Sister Claudia (Kim Scott) leads Sacred Hearts School’s 150-year anniversary float. Photo by Hopsing Coon
LAHAINA – Folks along the Kamehameha Day Parade route on June 16 chuckled and clapped when they saw Kim Scott dressed as Sister Claudia, Sacred Hearts School principal of 40 years ago, riding a vintage bike in a full white habit.
Graduates, parishioners and students marched behind a banner celebrating 150 years. On the float, students, teachers and pastors harkened to Sister Antoinette ringing her courtyard school bell.
What does it take to consistently deliver excellent education and moral religious training in the Catholic tradition for 150 years? Compared to the collapse of whaling, World War II, decline of plantations, ravages of tsunami, hurricanes and Kaua’ula wind, our current recession is a small blip on Lahaina’s economic timeline.
Successful West Maui families and organizations always find ways to stand firm in winds of change; they seem to look at setbacks as God-given opportunities for new starts – road signs to new destinations. Sacred Hearts School gratefully celebrates 150 years of challenges and new starts with festive events and memorials from now through December.

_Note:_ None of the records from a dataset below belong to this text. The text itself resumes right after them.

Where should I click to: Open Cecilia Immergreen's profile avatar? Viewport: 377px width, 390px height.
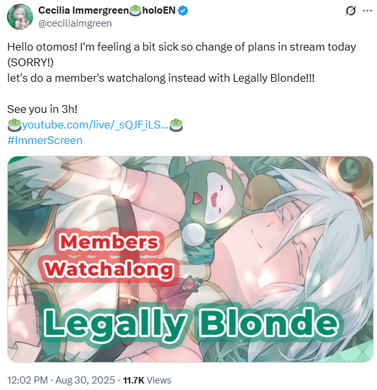(20, 17)

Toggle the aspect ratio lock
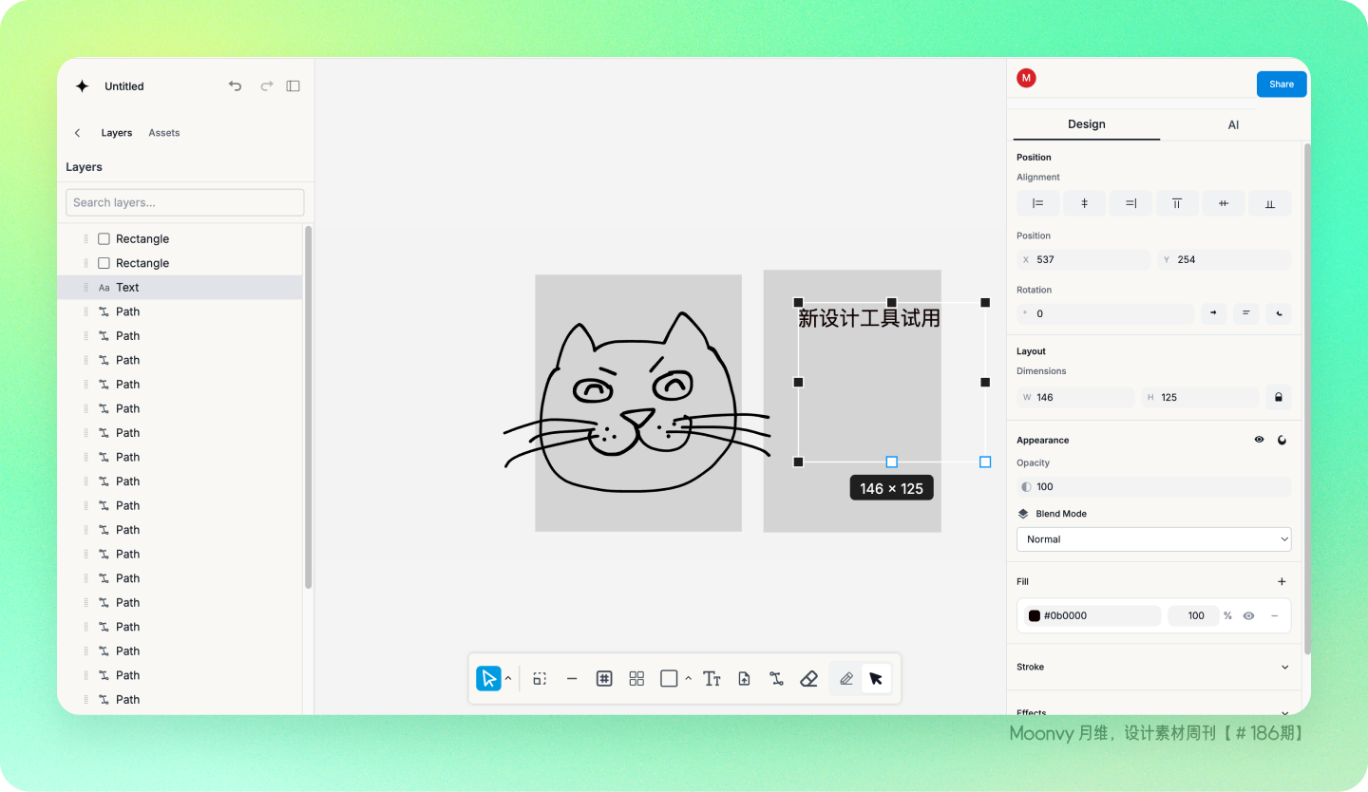[1278, 397]
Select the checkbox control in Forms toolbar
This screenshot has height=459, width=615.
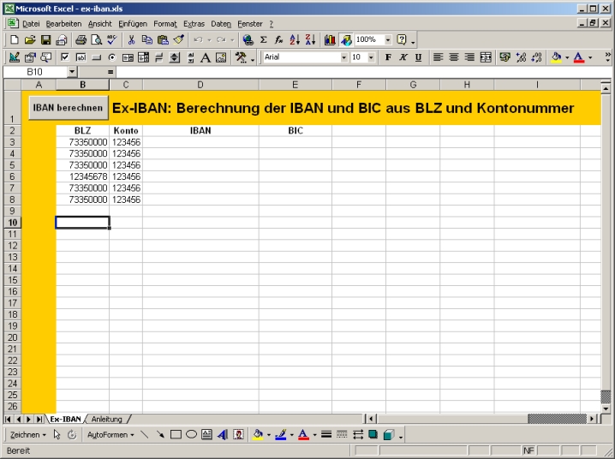[x=64, y=57]
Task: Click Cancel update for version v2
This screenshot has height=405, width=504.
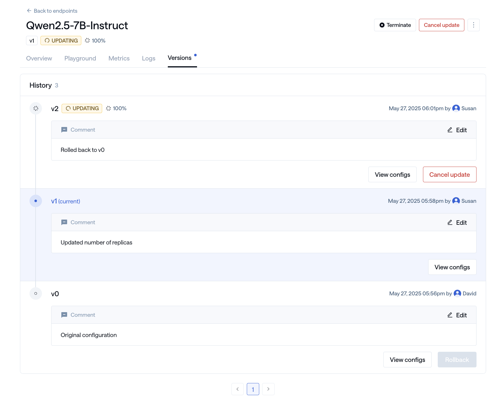Action: (x=449, y=174)
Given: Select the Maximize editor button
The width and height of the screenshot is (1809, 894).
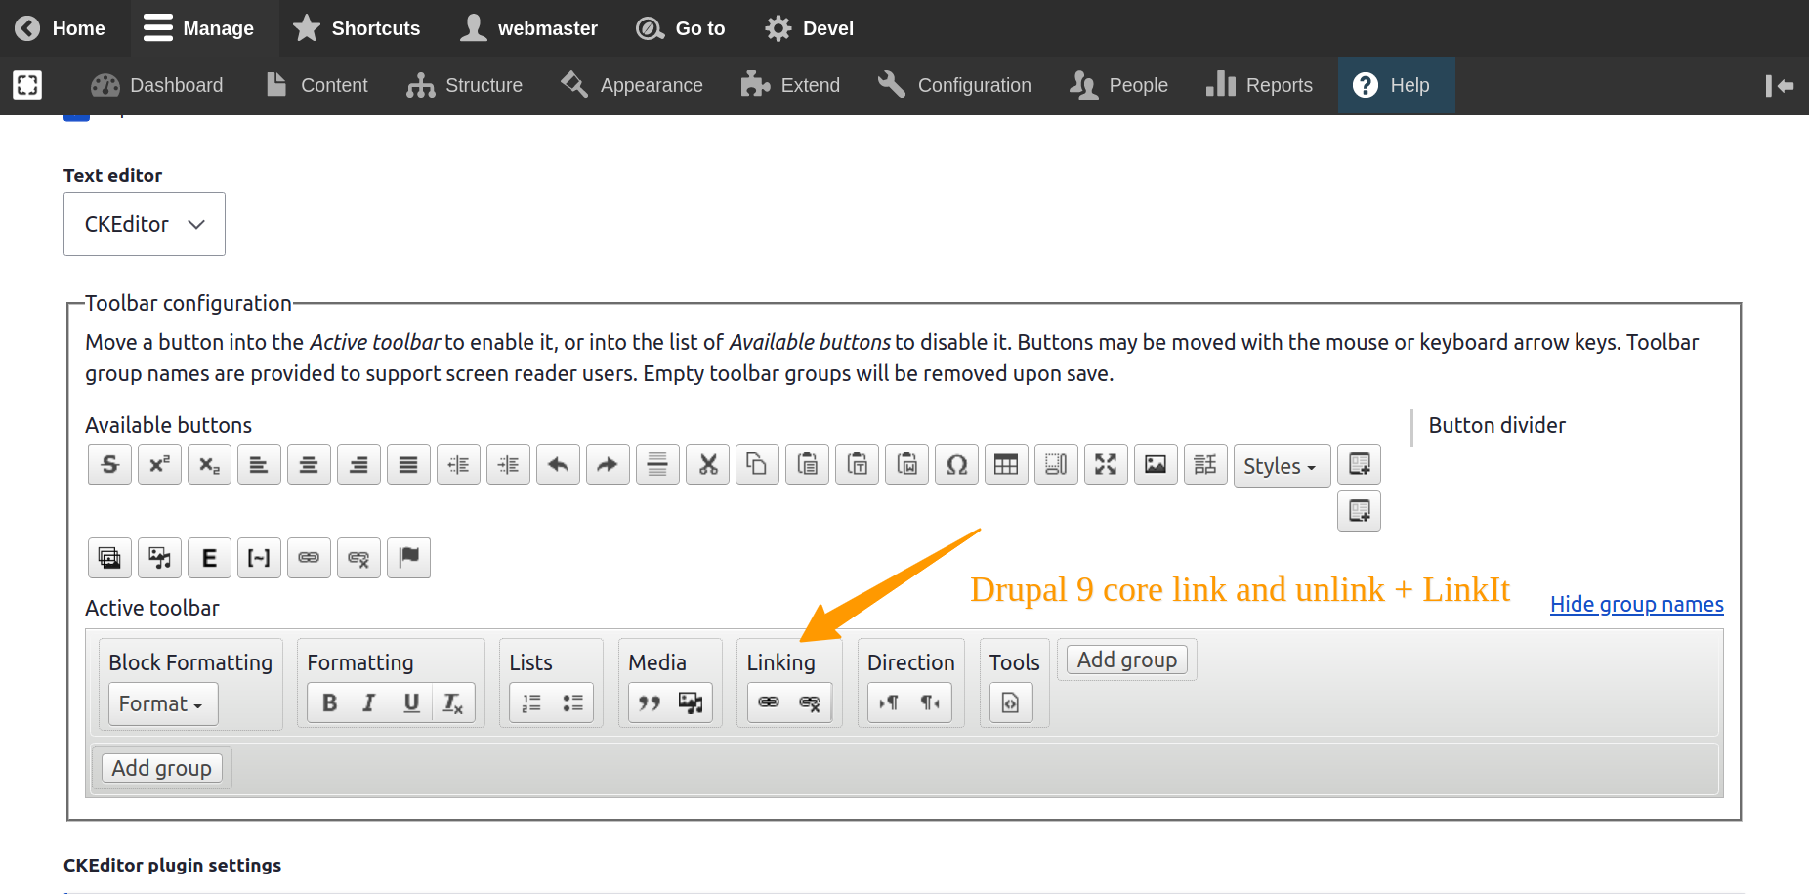Looking at the screenshot, I should click(1105, 464).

In 1862, at the end of the whaling days and start of Lahaina’s sugar plantations, Maria Lanakila School started as a two-room building. Pastor Raymond Delalande of the Congregation of the Sacred Hearts with his assistant, Kilito Mauliawa, built a new four-room school on the same ground in 1870. Father Delalande renamed the new building Sacred Hearts School to honor his religious order, and he is considered the school’s founder. Helen Kaoho and lay teachers served as faculty.
In 1928, The Third Order of the Sisters of Saint Francis of Syracuse, New York, was invited to staff Sacred Hearts School assisted by lay teachers. In 2000, the last sisters left the school, but their 72-year legacy remains. Today’s faculty embraces the same qualities of the order: joy, simplicity, charity and peacemaking that the sisters embodied as they served the children of West Maui. Lay teachers, staff and administrators are honored to stand on the shoulders of many religious and lay educators who forged the Sacred Hearts School tradition.
After W.W.II, a 1948 storm destroyed the school building. Father Matthew Alencastre rebuilt the school with lumber from the Navy barracks in Puunene, and classes resumed the following year. A worse tragedy occurred in 1971, when an arsonist burned Sacred Hearts School and two other Maui schools to the ground. Left standing in the courtyard, the statue of Christ survived to inspire the administrators and teachers. Classes continued in makeshift classrooms in the parish garage and Rectory. After much soul-searching and community support, an unwavering parish built the present school campus under the guidance of Father Stephen Van Dende.
When the Franciscan sisters returned to Oahu in 2000, Father Joseph Bukoski, SSCC, and parish members set into motion plans for the Sacred Hearts School Early Learning Center, which opened its doors on Aug. 19, 2001. God continues to bless preschool through eighth grade students on this very special campus recreated and revived so many times on this sacred ground.
The famous hymn “Morning Has Broken” says that each morning, God re-creates the new day. After 150 years, He is recreating Sacred Hearts School, a milestone worthy of celebration. Passing on success and the secret of managing change is a West Maui tradition. Lahaina families, businesses, clubs and missions survive decade after decade and give us inspiration to face the changes in our own lives.
The secret of Sister Claudia was not the leggings she wore under her robes – it was her courage to use that bike to complete her mission to teach the children. Congratulations to Sacred Heart School for continued success.